LPA toured the interior and exterior of the facility and inspected each room. The facility was sanitary, and in good repair. Pathways were free of obstruction and slip hazards. Resident bedrooms contained the required furnishings. Doors, windows, toilets, and showers were in working order. The facility had sufficient space and equipment to facilitate dining, laundry, visitation, meetings, and resident activities. .
Cooking/dining equipment and utensils were present. There were no toxic chemicals/poisons accessible to residents. Medications were labeled, as required, and stored in locked cabinet.
A pool is present with appropriate locked fence. Per Jenifer, no firearms or ammunition are kept at the facility. Carbon monoxide detectors, emergency lighting, and facility telephone were all working. Fire extinguisher was present. First aid kit(s) were complete and readily accessible.

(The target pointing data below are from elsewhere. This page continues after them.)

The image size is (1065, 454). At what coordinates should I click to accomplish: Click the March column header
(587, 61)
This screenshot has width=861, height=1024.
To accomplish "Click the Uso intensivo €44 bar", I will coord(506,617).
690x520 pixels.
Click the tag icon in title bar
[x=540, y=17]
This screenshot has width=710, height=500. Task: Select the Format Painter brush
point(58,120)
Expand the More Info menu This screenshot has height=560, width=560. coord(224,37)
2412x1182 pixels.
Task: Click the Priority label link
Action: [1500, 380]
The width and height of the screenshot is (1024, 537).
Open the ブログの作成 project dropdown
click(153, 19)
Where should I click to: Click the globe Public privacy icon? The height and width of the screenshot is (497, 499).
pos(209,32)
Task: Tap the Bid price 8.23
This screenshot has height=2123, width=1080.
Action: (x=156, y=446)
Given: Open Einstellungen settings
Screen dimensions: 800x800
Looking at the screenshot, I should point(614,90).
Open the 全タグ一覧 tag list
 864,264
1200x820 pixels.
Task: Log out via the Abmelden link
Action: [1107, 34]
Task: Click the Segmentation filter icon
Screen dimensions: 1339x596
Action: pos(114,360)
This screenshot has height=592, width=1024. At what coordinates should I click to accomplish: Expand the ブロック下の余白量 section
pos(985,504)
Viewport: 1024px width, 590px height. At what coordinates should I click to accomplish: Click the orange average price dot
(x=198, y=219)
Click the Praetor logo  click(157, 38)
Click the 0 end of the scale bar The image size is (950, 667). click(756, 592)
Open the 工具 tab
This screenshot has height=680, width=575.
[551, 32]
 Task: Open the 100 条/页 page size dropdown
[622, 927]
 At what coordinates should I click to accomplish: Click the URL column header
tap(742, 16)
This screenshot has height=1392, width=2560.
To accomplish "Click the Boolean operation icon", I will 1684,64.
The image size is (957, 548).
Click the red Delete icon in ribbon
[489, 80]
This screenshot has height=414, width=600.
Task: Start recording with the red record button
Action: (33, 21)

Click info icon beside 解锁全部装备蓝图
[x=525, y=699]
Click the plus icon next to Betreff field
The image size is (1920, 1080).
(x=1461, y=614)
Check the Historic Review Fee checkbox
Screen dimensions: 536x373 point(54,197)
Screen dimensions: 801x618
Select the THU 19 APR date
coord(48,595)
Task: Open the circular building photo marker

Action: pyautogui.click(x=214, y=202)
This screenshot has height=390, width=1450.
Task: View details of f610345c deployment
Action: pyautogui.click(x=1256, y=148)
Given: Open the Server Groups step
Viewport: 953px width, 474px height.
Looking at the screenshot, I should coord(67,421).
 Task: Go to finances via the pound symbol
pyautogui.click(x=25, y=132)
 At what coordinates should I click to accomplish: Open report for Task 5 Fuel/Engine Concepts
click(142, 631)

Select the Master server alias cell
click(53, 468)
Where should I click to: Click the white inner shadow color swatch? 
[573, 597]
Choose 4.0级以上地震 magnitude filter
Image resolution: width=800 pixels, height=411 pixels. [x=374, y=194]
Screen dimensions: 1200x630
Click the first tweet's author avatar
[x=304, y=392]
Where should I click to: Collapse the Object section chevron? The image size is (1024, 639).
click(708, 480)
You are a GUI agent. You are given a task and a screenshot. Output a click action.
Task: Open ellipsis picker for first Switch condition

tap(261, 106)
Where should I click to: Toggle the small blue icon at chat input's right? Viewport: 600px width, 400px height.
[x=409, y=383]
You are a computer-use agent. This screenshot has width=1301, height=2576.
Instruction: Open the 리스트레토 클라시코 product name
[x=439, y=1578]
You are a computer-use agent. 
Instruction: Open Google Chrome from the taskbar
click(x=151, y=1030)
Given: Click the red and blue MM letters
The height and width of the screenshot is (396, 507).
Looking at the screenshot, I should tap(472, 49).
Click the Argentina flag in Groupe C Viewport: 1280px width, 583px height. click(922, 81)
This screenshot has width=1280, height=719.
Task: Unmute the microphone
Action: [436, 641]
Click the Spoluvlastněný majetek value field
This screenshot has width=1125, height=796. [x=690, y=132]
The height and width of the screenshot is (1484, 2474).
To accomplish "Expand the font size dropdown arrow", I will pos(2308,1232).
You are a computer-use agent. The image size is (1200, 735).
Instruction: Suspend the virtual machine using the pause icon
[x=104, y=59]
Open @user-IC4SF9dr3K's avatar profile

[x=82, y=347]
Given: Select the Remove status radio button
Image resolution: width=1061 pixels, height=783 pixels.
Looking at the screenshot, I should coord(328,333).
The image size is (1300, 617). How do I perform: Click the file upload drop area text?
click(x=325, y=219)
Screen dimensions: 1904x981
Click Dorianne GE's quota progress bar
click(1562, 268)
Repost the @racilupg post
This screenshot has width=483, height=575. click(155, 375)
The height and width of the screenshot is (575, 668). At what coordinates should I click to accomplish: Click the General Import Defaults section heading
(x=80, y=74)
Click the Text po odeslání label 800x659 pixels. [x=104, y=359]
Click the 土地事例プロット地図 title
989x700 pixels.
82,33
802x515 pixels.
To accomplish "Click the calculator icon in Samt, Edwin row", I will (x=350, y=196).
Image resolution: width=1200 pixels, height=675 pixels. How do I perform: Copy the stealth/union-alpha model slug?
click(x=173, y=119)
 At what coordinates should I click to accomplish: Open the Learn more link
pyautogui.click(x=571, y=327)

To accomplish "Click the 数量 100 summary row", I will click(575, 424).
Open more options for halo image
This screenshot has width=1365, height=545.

Resident records reviewed had required documentation. Staff records reviewed contained required documentation.
Upon entry to the facility, LPA Strong observed pad lock and additional latch lock on the inside of the front door. Pad lock code is required to unlock top deadlock and a key is required to unlock top latch if used. An deficiency is being cited per California Code of Regulations along with an immediate civil penalty due to fire clearance violation.
An exit interview was conducted with Administrator, to whom a copy of this report LIC 809-D, LIC421IM, and the Licensee/Appeal Rights (LIC9058 03/22) were provided during the visit.